Etl.Net icon indicating copy to clipboard operation
Etl.Net copied to clipboard

Getting in-memory list from the database stream

Open mickvikt opened this issue 1 year ago • 13 comments

Hello, is there a way to get an in memory list as an instantiated IList<T> from SQL Server stream and have the database cursor consumed/closed? First I thought extension method ToList() is for this purpose, but it appears it returns an ISingleStream<List<T>>

        var inMemoryCarrierList = contextStream
            .CrossApplySqlServerQuery("carrier stream", builder => builder
                .FromQuery("select carr_code, carr_name from dbo.carr_old order by carr_code")
                .WithMapping(m => new
                {
                    carr_code = m.ToColumn("carr_code"),
                    carr_name = m.ToColumn("carr_name")
                }), "source1")
            .ToList("in memory carrier list");

If I get a list this way and I don't consume this stream by, say, outputting to a text file and then I try a query like this on the same ODBC connection:

        var arch1 = contextStream
            .CrossApplySqlServerQuery("first query from source 1", o => o
                    .FromQuery("select * from dbo.carr")
                    .WithMapping(i => new
                    {
                        carr_code = i.ToColumn("carr_code"),
                        carr_name = i.ToColumn("carr_name")
                    })
                , "source1")
            .Select("create row to save source1 from first query", i => new { i.carr_name, i.carr_code });

I get error:

Unhandled exception. Paillave.Etl.Core.JobExecutionException: Job execution failed
 ---> System.Data.Odbc.OdbcException (0x80131937): ERROR [HY000] [Microsoft][ODBC SQL Server Driver]Connection is busy with results for another hstmt

mickvikt avatar Mar 22 '23 13:03 mickvikt

@Radamonas found the way as a workaround for the issue related to ODBC drivers. It works with a client cursor, witch is the recommended way to avoid memory overload: https://github.com/paillave/Etl.Net/issues/423#issuecomment-1477397756

paillave avatar Mar 22 '23 16:03 paillave

It does work in provided example, the thing is that it drains both stream cursors to files. What makes me wonder is whether it is possible to have definitions of several streams in the same process without actually outputting them to a file, so that they could be used for combining streams, e.g. look-ups, etc. later on?

mickvikt avatar Mar 23 '23 05:03 mickvikt

It does work in provided example, the thing is that it drains both stream cursors to files. What makes me wonder is whether it is possible to have definitions of several streams in the same process without actually outputting them to a file, so that they could be used for combining streams, e.g. look-ups, etc. later on?

yes, you can do what ever you want from what you issue from any operators, and that counts as well for CrossApply operators.

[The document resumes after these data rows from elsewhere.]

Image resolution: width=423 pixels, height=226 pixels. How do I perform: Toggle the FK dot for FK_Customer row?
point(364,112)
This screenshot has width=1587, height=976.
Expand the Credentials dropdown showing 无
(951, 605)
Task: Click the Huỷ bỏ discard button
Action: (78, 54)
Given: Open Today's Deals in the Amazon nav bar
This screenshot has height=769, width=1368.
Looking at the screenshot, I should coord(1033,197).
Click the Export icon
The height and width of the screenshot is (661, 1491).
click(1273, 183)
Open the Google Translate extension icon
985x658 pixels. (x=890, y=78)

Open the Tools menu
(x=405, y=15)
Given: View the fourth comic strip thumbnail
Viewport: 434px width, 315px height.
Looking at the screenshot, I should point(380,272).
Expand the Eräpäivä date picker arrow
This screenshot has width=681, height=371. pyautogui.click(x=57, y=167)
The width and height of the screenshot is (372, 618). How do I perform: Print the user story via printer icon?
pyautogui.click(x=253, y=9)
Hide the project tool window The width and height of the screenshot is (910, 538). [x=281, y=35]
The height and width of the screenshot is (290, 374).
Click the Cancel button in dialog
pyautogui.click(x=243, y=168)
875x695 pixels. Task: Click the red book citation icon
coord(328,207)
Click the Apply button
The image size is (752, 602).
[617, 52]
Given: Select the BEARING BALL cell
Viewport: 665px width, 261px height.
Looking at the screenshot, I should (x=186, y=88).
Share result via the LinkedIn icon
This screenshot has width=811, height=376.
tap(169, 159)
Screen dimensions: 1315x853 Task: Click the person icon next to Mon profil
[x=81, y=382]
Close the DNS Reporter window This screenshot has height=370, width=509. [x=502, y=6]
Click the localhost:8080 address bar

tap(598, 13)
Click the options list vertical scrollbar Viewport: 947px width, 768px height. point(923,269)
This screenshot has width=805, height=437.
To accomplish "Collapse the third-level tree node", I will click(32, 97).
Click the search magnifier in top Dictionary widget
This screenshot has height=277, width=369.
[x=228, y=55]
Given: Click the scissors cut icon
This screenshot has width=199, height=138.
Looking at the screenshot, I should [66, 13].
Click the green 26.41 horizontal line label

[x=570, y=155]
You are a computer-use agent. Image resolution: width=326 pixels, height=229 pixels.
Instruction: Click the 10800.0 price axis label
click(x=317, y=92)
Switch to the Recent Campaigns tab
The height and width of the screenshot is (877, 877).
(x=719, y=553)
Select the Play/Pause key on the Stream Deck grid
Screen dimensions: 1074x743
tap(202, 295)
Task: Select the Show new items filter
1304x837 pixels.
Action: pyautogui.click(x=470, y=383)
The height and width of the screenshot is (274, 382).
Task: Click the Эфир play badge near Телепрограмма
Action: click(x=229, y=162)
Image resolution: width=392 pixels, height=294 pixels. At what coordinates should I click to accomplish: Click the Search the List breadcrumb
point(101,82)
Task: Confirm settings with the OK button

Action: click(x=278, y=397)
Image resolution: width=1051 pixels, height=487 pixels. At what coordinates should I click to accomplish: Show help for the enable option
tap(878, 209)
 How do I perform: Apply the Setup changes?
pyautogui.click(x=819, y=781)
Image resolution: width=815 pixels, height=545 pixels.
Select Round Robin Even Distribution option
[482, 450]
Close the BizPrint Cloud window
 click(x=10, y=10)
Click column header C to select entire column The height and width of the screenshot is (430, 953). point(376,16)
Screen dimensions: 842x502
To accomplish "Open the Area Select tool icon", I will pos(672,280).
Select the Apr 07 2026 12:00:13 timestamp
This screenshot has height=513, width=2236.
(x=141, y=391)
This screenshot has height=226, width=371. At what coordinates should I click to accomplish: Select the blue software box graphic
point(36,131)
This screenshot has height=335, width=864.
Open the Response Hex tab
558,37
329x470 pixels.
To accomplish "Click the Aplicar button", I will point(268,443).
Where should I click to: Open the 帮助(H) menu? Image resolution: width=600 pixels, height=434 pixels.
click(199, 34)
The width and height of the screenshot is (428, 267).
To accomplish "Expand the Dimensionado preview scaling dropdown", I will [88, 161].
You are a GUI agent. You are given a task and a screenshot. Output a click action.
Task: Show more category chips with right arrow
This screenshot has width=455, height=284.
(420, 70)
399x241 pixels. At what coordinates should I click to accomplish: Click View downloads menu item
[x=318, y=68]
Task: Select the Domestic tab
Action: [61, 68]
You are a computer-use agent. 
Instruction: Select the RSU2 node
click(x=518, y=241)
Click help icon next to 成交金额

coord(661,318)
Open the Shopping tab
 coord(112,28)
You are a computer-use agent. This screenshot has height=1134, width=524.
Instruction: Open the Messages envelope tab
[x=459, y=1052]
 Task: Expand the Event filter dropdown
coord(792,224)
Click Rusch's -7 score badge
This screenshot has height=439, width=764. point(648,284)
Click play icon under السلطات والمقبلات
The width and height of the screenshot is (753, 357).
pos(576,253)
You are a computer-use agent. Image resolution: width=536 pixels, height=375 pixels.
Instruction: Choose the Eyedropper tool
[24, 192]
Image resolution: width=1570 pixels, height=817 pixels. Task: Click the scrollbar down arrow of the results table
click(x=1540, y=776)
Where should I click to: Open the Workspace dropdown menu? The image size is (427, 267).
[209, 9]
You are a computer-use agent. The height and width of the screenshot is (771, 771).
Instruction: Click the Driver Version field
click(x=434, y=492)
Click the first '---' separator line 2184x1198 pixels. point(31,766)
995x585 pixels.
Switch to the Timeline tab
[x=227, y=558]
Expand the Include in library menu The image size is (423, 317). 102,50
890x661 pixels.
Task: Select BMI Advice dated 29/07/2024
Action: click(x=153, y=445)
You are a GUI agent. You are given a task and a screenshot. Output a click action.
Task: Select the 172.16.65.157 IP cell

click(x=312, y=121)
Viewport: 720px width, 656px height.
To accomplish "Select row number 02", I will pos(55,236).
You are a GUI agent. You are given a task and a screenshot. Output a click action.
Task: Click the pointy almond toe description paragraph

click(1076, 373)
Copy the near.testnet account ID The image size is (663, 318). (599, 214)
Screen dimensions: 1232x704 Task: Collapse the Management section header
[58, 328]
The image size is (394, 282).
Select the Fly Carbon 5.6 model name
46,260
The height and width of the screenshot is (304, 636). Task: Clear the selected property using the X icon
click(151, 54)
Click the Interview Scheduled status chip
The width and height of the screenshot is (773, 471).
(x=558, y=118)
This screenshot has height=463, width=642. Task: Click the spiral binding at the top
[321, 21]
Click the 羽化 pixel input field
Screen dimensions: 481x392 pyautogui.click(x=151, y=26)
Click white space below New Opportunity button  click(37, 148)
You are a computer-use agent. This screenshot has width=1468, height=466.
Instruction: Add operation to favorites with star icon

As maybe there is something I didn't get in your question, give me a sample of the kind of code you would like to achieve, and I will adapt it to work with existing operators.

paillave avatar Mar 23 '23 10:03 paillave

What I was referring to with this question is actually this statement and example in the documentation:

To make a lookup, extensions for Sql Server don't provide any operator out of the box. The work around 
is to use the in memory lookup of ETL.NET core.

var authorStream = contextStream
    .CrossApplySqlServerQuery("get authors", o => o
        .FromQuery("select a.* from dbo.Author as a")
        .WithMapping(i => new
        {
            Id = i.ToNumberColumn<int>("Id"),
            Name = i.ToColumn("Name"),
            Reputation = i.ToNumberColumn<int>("Reputation")
        }));

postStream
    .Lookup("get related author", authorStream,
        l => l.AuthorId,
        r => r.Id,
        (l, r) => new { Post = l, Author = r })
    .Do("show value on console", i => Console.WriteLine($"{i.Post.Title} ({i.Author.Name})"));

The question is: how to you define the postStream here? We're calling a method on postStream, but how do we define it?

mickvikt avatar Mar 23 '23 11:03 mickvikt

you just have to define your postStream exactly in the same way you defined authorStream, and combine them the way you want.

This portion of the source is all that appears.